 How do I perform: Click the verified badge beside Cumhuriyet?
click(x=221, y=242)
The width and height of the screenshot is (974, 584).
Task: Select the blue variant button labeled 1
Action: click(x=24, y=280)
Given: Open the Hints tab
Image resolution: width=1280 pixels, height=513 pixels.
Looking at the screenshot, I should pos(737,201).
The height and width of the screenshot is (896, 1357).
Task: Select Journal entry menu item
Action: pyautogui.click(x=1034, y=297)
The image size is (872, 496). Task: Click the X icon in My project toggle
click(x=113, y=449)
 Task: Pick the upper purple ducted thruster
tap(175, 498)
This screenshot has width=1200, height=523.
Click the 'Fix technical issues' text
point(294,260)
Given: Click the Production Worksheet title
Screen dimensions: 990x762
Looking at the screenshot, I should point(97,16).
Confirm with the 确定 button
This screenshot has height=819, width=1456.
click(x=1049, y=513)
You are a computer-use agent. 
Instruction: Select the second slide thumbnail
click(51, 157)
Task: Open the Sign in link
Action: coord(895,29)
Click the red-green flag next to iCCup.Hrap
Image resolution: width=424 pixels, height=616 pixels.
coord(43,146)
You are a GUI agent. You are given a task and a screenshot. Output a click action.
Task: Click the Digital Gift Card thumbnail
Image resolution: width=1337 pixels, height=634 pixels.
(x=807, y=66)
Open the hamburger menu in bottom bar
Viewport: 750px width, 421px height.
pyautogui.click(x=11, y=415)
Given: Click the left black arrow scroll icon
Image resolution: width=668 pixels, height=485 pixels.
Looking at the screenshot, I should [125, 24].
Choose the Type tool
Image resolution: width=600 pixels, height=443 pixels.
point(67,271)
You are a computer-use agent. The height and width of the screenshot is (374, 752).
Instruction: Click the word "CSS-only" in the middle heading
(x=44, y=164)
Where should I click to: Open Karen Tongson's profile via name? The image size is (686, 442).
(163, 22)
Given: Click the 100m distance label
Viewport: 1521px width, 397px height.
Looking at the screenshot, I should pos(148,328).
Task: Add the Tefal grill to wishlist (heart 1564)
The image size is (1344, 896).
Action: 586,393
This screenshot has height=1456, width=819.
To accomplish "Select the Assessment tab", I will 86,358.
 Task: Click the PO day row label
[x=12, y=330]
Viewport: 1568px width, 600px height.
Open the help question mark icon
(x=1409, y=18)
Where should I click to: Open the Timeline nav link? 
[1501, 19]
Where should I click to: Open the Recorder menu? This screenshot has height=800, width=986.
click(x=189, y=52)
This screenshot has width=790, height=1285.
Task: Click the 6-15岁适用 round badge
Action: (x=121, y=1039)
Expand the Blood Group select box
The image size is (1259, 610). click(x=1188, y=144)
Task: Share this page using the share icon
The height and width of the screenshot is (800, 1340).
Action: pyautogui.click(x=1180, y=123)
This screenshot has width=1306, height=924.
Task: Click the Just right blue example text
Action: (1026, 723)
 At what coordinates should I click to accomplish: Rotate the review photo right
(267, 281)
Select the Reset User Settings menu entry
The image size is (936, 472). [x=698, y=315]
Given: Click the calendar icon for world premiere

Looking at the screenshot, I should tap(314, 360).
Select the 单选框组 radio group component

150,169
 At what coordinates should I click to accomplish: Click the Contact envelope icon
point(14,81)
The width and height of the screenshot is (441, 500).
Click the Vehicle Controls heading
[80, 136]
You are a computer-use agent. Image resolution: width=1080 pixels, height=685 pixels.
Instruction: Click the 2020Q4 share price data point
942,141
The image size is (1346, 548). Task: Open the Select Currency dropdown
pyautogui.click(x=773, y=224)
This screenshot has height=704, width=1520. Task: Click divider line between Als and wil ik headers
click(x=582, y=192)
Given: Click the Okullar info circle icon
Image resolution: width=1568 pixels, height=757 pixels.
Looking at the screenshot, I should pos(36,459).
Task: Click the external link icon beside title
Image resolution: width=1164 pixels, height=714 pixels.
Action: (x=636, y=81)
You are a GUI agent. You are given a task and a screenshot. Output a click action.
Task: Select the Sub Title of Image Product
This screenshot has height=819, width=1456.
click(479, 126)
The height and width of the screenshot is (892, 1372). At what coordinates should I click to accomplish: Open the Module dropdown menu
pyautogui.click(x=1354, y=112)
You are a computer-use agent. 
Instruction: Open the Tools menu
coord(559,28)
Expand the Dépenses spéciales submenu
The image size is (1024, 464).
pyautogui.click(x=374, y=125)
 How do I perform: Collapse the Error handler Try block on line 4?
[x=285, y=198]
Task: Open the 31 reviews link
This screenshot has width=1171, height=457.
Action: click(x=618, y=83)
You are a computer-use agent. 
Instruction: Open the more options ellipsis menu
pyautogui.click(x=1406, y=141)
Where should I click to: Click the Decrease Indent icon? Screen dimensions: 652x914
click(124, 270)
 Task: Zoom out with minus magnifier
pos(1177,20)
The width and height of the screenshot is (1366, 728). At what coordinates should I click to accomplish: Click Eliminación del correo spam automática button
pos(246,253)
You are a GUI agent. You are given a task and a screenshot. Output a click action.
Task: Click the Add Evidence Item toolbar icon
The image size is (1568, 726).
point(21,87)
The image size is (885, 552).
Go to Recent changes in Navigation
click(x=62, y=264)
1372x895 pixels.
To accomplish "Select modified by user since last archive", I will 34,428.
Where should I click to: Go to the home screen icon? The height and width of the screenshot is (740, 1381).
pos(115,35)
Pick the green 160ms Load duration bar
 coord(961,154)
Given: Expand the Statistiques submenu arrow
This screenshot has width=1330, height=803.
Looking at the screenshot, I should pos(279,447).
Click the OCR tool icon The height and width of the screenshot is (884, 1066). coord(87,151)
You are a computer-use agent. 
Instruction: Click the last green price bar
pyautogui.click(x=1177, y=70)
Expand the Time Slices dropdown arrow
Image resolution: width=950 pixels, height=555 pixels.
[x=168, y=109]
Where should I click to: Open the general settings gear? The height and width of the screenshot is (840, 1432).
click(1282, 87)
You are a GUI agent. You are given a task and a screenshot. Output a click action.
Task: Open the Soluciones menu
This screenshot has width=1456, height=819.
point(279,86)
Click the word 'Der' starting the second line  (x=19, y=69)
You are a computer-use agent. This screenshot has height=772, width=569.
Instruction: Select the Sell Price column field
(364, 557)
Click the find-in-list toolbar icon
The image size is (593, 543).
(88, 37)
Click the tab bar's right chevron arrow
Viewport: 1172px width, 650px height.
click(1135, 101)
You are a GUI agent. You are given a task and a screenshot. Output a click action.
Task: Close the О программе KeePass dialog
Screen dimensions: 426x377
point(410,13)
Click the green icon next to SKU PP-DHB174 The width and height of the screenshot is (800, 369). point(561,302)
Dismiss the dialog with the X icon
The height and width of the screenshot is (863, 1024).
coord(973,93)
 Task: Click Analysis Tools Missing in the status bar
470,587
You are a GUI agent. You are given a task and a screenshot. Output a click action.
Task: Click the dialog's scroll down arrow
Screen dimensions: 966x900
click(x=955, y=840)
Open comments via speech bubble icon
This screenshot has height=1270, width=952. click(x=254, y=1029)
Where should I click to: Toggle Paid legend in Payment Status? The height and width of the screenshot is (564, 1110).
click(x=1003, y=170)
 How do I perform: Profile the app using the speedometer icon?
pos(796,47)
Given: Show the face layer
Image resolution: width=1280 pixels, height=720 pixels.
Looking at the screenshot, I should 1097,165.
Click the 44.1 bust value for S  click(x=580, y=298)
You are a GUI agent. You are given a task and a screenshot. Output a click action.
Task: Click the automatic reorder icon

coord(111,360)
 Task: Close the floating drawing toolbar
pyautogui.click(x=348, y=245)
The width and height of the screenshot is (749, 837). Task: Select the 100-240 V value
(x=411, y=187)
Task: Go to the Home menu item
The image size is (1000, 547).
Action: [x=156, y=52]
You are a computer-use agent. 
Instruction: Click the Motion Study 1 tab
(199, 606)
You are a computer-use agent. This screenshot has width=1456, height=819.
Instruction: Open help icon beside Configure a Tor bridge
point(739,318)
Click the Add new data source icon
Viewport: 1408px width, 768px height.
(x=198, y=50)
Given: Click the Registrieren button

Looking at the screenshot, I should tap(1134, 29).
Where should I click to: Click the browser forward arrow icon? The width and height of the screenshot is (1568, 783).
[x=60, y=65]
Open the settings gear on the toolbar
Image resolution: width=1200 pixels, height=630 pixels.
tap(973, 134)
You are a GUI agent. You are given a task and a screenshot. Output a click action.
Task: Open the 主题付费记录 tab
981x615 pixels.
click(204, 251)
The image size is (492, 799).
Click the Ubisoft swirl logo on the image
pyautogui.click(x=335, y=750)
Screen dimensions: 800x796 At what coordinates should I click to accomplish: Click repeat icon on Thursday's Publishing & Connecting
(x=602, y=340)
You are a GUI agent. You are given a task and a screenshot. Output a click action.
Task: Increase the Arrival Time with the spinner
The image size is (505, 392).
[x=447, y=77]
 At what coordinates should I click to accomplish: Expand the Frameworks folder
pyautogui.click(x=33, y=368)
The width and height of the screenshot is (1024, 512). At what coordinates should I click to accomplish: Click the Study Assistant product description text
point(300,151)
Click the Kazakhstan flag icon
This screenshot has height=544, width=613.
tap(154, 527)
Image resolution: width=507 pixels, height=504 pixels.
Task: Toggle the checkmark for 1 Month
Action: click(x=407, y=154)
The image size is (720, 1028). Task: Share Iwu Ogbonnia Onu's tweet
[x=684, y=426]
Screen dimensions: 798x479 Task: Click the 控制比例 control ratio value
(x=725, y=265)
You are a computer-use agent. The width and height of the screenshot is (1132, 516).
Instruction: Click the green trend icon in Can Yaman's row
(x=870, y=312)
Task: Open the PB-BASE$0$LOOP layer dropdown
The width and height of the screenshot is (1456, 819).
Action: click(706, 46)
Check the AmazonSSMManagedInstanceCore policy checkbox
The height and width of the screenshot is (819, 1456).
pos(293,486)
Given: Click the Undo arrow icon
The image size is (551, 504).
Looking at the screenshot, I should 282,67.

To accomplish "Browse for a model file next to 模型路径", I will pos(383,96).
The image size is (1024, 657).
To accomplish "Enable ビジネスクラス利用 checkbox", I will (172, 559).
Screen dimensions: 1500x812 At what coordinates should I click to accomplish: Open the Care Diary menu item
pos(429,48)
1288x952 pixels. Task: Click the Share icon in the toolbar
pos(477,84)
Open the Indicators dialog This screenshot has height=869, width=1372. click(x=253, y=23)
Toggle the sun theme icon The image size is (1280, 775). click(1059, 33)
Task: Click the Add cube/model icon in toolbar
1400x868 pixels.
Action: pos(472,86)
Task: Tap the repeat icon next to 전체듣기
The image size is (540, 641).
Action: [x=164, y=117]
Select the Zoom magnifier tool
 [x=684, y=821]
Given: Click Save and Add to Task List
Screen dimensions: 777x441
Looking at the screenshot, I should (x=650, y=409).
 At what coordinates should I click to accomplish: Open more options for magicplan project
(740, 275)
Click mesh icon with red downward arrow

--- TASK STATEMENT ---
Copy the records above word for word, from the line holding "Task: Zoom out with minus magnifier" through the line holding "Click the OCR", both of those lines included.

--- CORRECT RESULT ---
 Task: Zoom out with minus magnifier
pos(1177,20)
The width and height of the screenshot is (1366, 728). At what coordinates should I click to accomplish: Click Eliminación del correo spam automática button
pos(246,253)
You are a GUI agent. You are given a task and a screenshot. Output a click action.
Task: Click the Add Evidence Item toolbar icon
The image size is (1568, 726).
point(21,87)
The image size is (885, 552).
Go to Recent changes in Navigation
click(x=62, y=264)
1372x895 pixels.
To accomplish "Select modified by user since last archive", I will 34,428.
Where should I click to: Go to the home screen icon? The height and width of the screenshot is (740, 1381).
pos(115,35)
Pick the green 160ms Load duration bar
 coord(961,154)
Given: Expand the Statistiques submenu arrow
This screenshot has width=1330, height=803.
Looking at the screenshot, I should pos(279,447).
Click the OCR tool icon The height and width of the screenshot is (884, 1066). coord(87,151)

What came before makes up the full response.